Task to carry out:
Restate the entries word for word, leaving nothing out.

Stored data

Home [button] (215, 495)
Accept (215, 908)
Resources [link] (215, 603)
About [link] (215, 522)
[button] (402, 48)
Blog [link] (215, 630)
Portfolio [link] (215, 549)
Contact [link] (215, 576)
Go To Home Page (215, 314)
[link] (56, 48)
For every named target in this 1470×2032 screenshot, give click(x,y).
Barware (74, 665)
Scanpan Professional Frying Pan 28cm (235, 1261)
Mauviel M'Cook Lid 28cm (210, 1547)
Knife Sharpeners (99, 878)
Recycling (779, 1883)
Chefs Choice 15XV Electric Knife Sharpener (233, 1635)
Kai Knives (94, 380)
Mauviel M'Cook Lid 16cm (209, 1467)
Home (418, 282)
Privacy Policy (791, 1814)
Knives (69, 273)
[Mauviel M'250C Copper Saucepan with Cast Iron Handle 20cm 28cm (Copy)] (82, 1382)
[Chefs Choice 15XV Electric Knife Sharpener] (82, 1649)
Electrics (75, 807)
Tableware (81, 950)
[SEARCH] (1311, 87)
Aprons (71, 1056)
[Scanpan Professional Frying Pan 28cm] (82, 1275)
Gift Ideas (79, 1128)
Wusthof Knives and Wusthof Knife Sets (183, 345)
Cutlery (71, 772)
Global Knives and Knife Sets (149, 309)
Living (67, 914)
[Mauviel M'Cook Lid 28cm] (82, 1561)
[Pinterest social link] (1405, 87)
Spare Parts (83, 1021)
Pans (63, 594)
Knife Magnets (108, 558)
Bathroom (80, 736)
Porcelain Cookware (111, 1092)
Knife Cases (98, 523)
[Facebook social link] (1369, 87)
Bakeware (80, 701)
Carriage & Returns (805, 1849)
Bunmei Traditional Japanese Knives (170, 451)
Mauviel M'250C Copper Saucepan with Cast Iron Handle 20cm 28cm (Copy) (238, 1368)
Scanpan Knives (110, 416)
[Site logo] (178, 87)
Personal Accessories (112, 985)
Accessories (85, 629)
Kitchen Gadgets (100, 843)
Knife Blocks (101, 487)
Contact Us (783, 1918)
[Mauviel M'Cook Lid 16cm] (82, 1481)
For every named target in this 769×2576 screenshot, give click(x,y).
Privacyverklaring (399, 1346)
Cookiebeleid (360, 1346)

Solution to this task:
Home [button] (215, 495)
Accept (215, 908)
Resources [link] (215, 603)
About [link] (215, 522)
[button] (402, 48)
Blog [link] (215, 630)
Portfolio [link] (215, 549)
Contact [link] (215, 576)
Go To Home Page (215, 314)
[link] (56, 48)
For every named target in this 1470×2032 screenshot, give click(x,y).
Barware (74, 665)
Scanpan Professional Frying Pan 28cm (235, 1261)
Mauviel M'Cook Lid 28cm (210, 1547)
Knife Sharpeners (99, 878)
Recycling (779, 1883)
Chefs Choice 15XV Electric Knife Sharpener (233, 1635)
Kai Knives (94, 380)
Mauviel M'Cook Lid 16cm (209, 1467)
Home (418, 282)
Privacy Policy (791, 1814)
Knives (69, 273)
[Mauviel M'250C Copper Saucepan with Cast Iron Handle 20cm 28cm (Copy)] (82, 1382)
[Chefs Choice 15XV Electric Knife Sharpener] (82, 1649)
Electrics (75, 807)
Tableware (81, 950)
[SEARCH] (1311, 87)
Aprons (71, 1056)
[Scanpan Professional Frying Pan 28cm] (82, 1275)
Gift Ideas (79, 1128)
Wusthof Knives and Wusthof Knife Sets (183, 345)
Cutlery (71, 772)
Global Knives and Knife Sets (149, 309)
Living (67, 914)
[Mauviel M'Cook Lid 28cm] (82, 1561)
[Pinterest social link] (1405, 87)
Spare Parts (83, 1021)
Pans (63, 594)
Knife Magnets (108, 558)
Bathroom (80, 736)
Porcelain Cookware (111, 1092)
Knife Cases (98, 523)
[Facebook social link] (1369, 87)
Bakeware (80, 701)
Carriage & Returns (805, 1849)
Bunmei Traditional Japanese Knives (170, 451)
Mauviel M'250C Copper Saucepan with Cast Iron Handle 20cm 28cm (Copy) (238, 1368)
Scanpan Knives (110, 416)
[Site logo] (178, 87)
Personal Accessories (112, 985)
Accessories (85, 629)
Kitchen Gadgets (100, 843)
Knife Blocks (101, 487)
Contact Us (783, 1918)
[Mauviel M'Cook Lid 16cm] (82, 1481)
For every named target in this 769×2576 screenshot, give click(x,y).
Privacyverklaring (399, 1346)
Cookiebeleid (360, 1346)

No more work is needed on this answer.